Chapter 1 Introduction

This report is a story of failing human intuitions and data science success. In brief, it demonstrates that statistical learning brings insights otherwise unavailable, and eventually achieves and RMSE of *0.

This project is the first of two final projects of the HarvardX - PH125.9x Data Science course.

Its purpose is the development of a recommender system for movie ratings using the Movie Lens dataset.1 Recommender systems are a class of statistical learning systems that analyse individual past choices and/or preferences to propose relevant information to make future choices. Typical systems would be propose additional items to purchase knowing past shopping activity, searches (e.g. Amazon), choice of books (e.g. GoodRead) or movies (Netflix).

Broadly, recommender systems fall into two categories:

  • collaborative filtering (user-based) which attempts to pool similar users together and guide a user’s recommendation given the pool’s preference.

  • content-based filtering which attempts to pool similar contents (e.g. shopping carts, movie ratings) together and guide a user’s recommendation within a simila pools of content.

In practice, those two approaches are mixed together. A general overview is available on Wikipedia2 and in the course materials.3

Being given a training and a validation dataset, we will attempt to minimise the Root Mean Sqared Error (RMSE) of predicted ratings for pairs of user/movie below 0.8649.

We note that Netflix organised a competition spanning over several years to improve a recommender system which shares many similarities with this project (Bennett, Lanning, and others 2007). Papers published by teams who participated in that competition have guided some of this report. (Bennett, Lanning, and others 2007) (Bell, Koren, and Volinsky 2007) (Bell, Koren, and Volinsky 2008) (Koren 2009) (Töscher, Jahrer, and Bell 2009) (Piotte and Chabbert 2009) (Gower 2014)
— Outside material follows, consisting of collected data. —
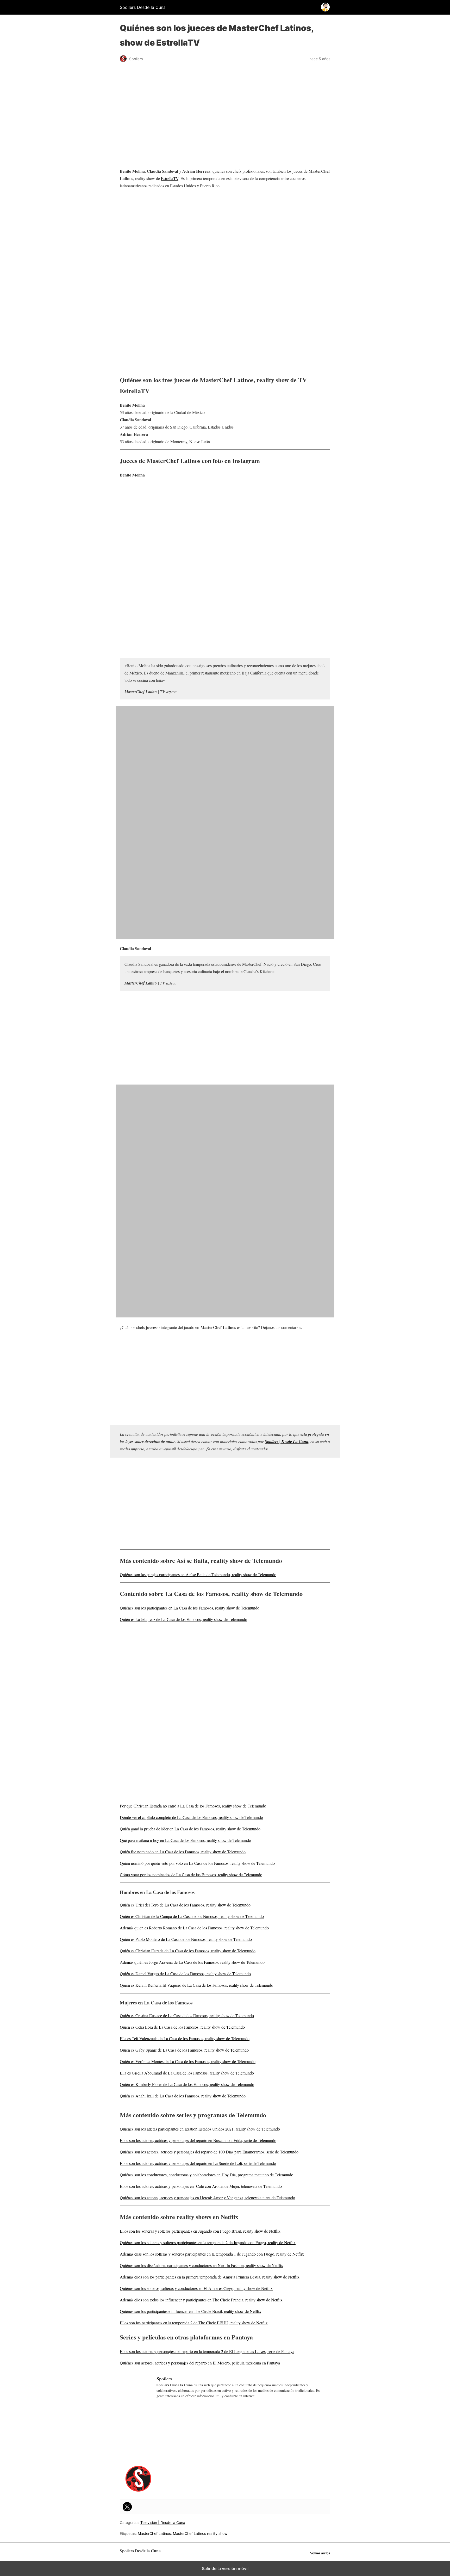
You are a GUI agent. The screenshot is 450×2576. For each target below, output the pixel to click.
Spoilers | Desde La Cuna (286, 1441)
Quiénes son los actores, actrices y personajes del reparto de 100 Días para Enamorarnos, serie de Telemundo (209, 2151)
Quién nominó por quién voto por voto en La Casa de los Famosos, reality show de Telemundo (197, 1863)
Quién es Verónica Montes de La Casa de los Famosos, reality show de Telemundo (187, 2061)
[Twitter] (127, 2506)
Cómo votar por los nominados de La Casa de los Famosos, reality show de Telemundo (191, 1874)
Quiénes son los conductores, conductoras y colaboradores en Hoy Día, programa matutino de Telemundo (206, 2174)
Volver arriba (320, 2553)
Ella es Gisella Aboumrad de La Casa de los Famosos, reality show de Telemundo (187, 2073)
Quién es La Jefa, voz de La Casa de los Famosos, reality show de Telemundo (183, 1619)
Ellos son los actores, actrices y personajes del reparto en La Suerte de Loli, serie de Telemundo (198, 2163)
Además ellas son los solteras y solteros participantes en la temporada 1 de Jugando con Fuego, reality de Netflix (212, 2254)
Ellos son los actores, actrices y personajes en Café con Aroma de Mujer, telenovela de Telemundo (201, 2186)
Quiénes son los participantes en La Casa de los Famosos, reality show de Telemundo (189, 1608)
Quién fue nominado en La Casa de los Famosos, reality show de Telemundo (183, 1851)
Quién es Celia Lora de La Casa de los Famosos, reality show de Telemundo (182, 2027)
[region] (225, 235)
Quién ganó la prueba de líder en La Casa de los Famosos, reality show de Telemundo (190, 1828)
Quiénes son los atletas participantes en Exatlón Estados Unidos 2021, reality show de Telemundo (200, 2129)
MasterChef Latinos (154, 2533)
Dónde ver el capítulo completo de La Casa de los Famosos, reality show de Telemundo (191, 1817)
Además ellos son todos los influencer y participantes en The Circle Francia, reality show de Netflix (201, 2299)
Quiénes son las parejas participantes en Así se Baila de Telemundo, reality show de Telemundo (198, 1574)
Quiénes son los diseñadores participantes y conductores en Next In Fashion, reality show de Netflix (201, 2265)
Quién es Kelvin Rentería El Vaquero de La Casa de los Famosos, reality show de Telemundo (196, 1985)
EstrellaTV (169, 178)
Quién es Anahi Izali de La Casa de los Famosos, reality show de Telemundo (183, 2095)
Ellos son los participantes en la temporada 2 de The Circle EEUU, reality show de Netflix (194, 2322)
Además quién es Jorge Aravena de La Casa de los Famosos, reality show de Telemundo (192, 1962)
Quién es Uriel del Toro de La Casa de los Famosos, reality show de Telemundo (185, 1905)
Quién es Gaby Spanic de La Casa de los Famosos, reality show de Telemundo (184, 2050)
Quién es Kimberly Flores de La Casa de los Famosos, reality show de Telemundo (187, 2084)
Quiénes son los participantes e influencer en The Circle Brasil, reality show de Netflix (190, 2311)
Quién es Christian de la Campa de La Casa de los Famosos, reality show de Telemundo (192, 1916)
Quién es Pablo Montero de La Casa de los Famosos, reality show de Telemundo (186, 1939)
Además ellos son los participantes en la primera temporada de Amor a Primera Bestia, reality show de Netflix (209, 2277)
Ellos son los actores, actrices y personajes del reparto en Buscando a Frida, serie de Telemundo (198, 2140)
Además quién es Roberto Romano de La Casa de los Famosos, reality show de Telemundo (194, 1927)
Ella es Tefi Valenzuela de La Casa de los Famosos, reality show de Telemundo (184, 2038)
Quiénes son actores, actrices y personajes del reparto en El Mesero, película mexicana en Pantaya (200, 2363)
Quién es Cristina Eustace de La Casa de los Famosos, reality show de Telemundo (187, 2015)
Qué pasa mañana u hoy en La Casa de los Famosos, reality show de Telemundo (185, 1840)
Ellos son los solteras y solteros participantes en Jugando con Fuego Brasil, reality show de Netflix (200, 2231)
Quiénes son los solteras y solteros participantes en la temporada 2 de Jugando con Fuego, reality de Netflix (208, 2242)
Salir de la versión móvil (225, 2568)
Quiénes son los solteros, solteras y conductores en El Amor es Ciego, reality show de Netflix (196, 2288)
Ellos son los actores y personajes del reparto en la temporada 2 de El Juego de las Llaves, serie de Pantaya (207, 2351)
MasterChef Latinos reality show (200, 2533)
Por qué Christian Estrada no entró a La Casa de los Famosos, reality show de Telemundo (193, 1806)
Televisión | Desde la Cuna (162, 2522)
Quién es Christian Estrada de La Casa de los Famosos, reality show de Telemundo (187, 1950)
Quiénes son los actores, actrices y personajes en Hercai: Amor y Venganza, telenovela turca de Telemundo (207, 2197)
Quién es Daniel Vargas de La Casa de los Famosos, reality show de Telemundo (185, 1973)
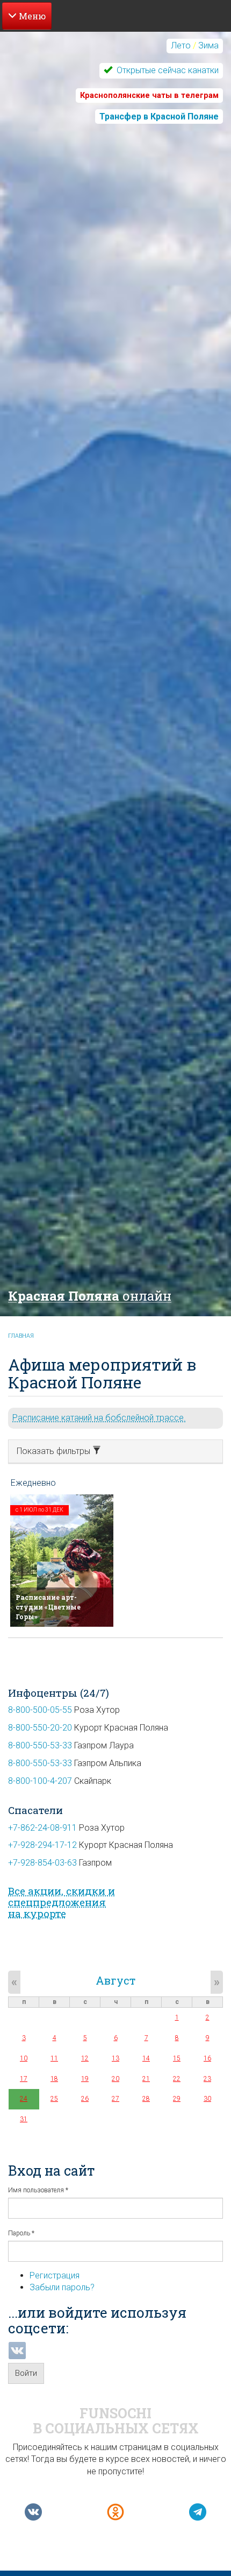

This report is organised as follows. In Section 2, we describe the dataset and add a number of possibly relevant predictors. Section 3 provides a number of visualistions. Section 4 proposes three models that will show to be poor performers. Section 5 is dedicated to a low-rank matrix factorisation estimated with a stochastic gradient descent.

References

Bell, Robert M, Yehuda Koren, and Chris Volinsky. 2007. “The Bellkor Solution to the Netflix Prize.” KorBell Team’s Report to Netflix. Citeseer.

Bell, Robert M, Yehuda Koren, and Chris Volinsky. 2008. “The Bellkor 2008 Solution to the Netflix Prize.” Statistics Research Department at AT&T Research 1.

Bennett, James, Stan Lanning, and others. 2007. “The Netflix Prize.” In Proceedings of Kdd Cup and Workshop, 2007:35. New York, NY, USA.

Gower, Stephen. 2014. “Netflix Prize and Svd.” Working Paper.

Koren, Yehuda. 2009. “The Bellkor Solution to the Netflix Grand Prize.” Netflix Prize Documentation 81 (2009): 1–10.

Piotte, Martin, and Martin Chabbert. 2009. “The Pragmatic Theory Solution to the Netflix Grand Prize.” Netflix Prize Documentation.

Töscher, Andreas, Michael Jahrer, and Robert M Bell. 2009. “The Bigchaos Solution to the Netflix Grand Prize.” Netflix Prize Documentation, 1–52.